■ **Work instruction**
The expected output is a verbatim reprint of the lines from the beginning of the data that follows through the line that contains "Select task 9617 taskWeixinAuthTokenRefresh".

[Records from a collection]
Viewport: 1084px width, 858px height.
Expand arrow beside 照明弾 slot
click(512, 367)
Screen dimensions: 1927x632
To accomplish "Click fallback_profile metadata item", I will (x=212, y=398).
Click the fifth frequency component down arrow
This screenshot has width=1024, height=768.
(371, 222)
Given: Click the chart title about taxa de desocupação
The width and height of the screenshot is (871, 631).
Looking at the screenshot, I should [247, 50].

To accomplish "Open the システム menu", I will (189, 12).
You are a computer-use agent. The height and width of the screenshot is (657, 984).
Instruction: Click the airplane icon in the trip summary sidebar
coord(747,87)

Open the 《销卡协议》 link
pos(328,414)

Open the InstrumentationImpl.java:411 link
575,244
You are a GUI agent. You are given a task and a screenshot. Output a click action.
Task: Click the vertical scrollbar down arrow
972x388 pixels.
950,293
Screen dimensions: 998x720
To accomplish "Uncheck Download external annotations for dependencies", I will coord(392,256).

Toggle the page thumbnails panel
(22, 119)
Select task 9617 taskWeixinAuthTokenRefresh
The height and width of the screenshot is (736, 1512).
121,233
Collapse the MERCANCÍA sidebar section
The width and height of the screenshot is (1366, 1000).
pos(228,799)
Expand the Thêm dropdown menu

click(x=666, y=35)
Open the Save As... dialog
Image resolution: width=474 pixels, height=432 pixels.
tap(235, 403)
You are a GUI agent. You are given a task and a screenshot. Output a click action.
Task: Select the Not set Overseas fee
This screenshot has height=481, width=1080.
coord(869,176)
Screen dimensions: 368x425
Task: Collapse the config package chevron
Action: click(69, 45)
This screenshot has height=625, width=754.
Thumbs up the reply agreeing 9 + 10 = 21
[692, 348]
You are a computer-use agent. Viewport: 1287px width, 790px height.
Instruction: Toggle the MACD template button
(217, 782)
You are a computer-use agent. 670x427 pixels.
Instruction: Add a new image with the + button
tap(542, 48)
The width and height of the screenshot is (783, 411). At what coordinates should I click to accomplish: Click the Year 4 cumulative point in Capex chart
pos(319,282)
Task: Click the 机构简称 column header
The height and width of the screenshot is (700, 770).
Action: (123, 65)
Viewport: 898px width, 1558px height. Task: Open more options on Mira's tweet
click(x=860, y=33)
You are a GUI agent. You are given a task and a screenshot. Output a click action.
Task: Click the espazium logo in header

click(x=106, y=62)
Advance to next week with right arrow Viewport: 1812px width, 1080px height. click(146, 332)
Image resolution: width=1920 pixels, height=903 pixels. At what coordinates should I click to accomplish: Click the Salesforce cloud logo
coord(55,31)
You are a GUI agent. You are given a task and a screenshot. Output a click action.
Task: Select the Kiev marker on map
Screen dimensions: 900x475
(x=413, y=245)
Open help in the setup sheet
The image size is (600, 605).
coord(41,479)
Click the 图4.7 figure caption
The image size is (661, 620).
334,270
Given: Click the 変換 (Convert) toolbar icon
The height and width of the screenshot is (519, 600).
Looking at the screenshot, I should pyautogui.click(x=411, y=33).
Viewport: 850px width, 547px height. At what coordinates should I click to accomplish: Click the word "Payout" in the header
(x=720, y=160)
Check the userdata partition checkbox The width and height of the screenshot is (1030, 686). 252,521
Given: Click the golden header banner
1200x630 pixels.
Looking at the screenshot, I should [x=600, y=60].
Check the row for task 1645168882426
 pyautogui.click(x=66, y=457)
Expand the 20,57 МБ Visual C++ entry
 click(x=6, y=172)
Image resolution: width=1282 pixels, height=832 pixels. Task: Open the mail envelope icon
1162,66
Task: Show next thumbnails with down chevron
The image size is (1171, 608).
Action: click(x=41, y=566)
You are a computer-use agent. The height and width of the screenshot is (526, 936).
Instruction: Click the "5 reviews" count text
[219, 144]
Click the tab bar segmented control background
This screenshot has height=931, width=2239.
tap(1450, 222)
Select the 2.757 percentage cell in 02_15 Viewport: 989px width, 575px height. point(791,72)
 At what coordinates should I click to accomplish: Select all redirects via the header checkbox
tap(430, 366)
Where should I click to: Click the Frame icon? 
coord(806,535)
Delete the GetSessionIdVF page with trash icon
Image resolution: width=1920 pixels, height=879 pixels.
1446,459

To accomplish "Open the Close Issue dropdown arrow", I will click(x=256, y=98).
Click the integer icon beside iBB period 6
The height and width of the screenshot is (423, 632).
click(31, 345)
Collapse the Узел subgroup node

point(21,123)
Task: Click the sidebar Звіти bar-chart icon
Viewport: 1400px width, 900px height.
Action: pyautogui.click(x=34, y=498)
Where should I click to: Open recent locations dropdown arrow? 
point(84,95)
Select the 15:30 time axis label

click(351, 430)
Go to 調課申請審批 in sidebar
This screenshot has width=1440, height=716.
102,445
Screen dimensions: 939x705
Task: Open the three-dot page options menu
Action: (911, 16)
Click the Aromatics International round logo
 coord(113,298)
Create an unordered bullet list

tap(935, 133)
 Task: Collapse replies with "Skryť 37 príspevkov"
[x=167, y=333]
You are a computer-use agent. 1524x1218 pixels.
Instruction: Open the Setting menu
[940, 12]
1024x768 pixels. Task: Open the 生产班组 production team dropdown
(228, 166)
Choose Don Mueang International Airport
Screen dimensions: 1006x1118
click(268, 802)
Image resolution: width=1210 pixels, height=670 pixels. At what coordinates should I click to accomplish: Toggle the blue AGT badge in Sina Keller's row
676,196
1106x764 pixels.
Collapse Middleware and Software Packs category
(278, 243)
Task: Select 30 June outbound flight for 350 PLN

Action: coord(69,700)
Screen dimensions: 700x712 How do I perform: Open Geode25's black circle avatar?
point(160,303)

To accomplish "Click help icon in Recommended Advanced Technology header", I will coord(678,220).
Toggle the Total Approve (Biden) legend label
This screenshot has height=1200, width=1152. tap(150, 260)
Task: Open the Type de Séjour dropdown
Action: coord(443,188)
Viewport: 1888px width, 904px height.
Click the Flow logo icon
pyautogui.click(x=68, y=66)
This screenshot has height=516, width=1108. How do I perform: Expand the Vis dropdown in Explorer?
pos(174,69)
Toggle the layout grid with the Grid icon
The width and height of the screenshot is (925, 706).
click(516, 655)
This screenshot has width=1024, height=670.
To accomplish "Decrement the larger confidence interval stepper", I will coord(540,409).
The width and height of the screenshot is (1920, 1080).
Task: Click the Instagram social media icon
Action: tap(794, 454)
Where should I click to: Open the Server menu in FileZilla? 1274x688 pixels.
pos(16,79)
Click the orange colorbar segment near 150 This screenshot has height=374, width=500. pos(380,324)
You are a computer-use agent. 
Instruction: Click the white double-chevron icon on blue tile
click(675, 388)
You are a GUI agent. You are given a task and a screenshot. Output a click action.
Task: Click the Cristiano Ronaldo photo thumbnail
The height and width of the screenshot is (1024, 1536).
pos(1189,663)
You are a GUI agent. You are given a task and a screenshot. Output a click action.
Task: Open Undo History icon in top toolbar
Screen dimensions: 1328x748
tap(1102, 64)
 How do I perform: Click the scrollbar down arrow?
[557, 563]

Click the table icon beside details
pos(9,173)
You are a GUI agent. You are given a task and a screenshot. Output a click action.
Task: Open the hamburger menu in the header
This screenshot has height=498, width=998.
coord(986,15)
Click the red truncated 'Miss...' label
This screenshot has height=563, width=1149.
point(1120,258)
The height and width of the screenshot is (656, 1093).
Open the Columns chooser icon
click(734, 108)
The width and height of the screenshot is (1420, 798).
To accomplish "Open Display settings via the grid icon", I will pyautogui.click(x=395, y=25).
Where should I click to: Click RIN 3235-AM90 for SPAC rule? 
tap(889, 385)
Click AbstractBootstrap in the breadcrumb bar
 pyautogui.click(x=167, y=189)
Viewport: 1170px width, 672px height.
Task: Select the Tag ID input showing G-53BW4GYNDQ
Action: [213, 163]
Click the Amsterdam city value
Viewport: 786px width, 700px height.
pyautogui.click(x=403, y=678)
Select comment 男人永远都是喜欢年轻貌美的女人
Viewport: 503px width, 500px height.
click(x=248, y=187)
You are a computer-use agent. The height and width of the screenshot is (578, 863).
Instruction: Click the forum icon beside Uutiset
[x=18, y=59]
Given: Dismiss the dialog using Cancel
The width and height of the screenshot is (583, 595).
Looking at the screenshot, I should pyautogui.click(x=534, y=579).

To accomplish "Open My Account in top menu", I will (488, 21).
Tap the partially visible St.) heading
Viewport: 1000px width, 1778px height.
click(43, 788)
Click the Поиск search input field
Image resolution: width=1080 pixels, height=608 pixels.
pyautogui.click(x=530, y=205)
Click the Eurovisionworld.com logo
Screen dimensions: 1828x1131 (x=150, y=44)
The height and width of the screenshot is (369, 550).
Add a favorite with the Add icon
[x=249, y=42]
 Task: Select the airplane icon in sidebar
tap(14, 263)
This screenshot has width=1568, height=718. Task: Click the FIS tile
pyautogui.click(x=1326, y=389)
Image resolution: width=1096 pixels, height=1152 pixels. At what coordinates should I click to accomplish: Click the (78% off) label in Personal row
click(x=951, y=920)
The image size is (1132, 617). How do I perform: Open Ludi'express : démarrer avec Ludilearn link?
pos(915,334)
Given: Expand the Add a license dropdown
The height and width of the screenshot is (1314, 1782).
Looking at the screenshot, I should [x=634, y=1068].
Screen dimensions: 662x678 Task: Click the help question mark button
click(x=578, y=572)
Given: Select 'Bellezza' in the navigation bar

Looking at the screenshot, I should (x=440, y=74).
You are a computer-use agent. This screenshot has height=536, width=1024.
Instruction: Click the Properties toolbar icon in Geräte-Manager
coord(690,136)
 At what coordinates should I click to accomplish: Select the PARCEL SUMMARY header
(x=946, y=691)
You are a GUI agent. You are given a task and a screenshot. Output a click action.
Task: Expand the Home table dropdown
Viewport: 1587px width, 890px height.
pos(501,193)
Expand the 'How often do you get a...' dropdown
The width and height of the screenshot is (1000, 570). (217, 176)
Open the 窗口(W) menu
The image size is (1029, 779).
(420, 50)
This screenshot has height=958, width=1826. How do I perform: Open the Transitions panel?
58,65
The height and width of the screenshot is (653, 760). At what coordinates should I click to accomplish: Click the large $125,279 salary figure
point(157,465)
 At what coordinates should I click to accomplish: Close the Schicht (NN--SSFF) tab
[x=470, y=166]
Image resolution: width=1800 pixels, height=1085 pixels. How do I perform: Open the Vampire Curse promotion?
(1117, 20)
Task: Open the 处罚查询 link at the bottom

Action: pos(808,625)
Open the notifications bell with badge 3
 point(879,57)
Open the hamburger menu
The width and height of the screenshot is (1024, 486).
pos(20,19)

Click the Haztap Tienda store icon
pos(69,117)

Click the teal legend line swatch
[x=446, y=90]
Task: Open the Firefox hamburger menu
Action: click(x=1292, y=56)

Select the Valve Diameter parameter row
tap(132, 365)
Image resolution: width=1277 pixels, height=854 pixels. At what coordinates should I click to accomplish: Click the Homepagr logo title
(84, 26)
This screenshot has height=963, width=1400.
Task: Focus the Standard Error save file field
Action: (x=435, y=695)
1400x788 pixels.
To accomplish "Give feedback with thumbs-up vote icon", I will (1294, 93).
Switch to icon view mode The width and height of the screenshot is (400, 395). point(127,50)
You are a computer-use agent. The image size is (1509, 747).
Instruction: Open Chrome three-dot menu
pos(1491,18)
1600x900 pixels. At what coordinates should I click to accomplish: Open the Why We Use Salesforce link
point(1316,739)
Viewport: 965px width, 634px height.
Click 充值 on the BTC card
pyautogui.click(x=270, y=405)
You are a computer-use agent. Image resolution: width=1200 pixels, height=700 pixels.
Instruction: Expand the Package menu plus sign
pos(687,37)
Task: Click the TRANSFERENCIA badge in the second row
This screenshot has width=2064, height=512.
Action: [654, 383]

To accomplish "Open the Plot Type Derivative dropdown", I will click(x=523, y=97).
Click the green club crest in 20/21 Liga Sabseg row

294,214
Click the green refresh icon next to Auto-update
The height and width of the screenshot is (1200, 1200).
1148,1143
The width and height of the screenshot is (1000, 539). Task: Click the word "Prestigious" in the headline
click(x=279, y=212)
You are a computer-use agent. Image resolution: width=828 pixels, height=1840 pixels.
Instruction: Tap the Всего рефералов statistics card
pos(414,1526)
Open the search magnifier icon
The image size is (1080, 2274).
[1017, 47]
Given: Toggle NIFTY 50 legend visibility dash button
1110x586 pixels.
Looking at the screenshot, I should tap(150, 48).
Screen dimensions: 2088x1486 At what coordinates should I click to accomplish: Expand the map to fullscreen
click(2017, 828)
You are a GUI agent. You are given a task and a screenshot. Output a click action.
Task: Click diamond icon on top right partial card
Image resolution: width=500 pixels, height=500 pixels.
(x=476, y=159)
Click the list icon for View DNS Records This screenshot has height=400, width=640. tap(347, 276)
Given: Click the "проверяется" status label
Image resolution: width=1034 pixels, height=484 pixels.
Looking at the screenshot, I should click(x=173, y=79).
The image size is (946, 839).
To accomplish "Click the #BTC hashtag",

■ **Solution to the exercise**
Viewport: 1084px width, 858px height.
Expand arrow beside 照明弾 slot
click(512, 367)
Screen dimensions: 1927x632
To accomplish "Click fallback_profile metadata item", I will (x=212, y=398).
Click the fifth frequency component down arrow
This screenshot has width=1024, height=768.
(371, 222)
Given: Click the chart title about taxa de desocupação
The width and height of the screenshot is (871, 631).
Looking at the screenshot, I should [247, 50].

To accomplish "Open the システム menu", I will (189, 12).
You are a computer-use agent. The height and width of the screenshot is (657, 984).
Instruction: Click the airplane icon in the trip summary sidebar
coord(747,87)

Open the 《销卡协议》 link
pos(328,414)

Open the InstrumentationImpl.java:411 link
575,244
You are a GUI agent. You are given a task and a screenshot. Output a click action.
Task: Click the vertical scrollbar down arrow
972x388 pixels.
950,293
Screen dimensions: 998x720
To accomplish "Uncheck Download external annotations for dependencies", I will coord(392,256).

Toggle the page thumbnails panel
(22, 119)
Select task 9617 taskWeixinAuthTokenRefresh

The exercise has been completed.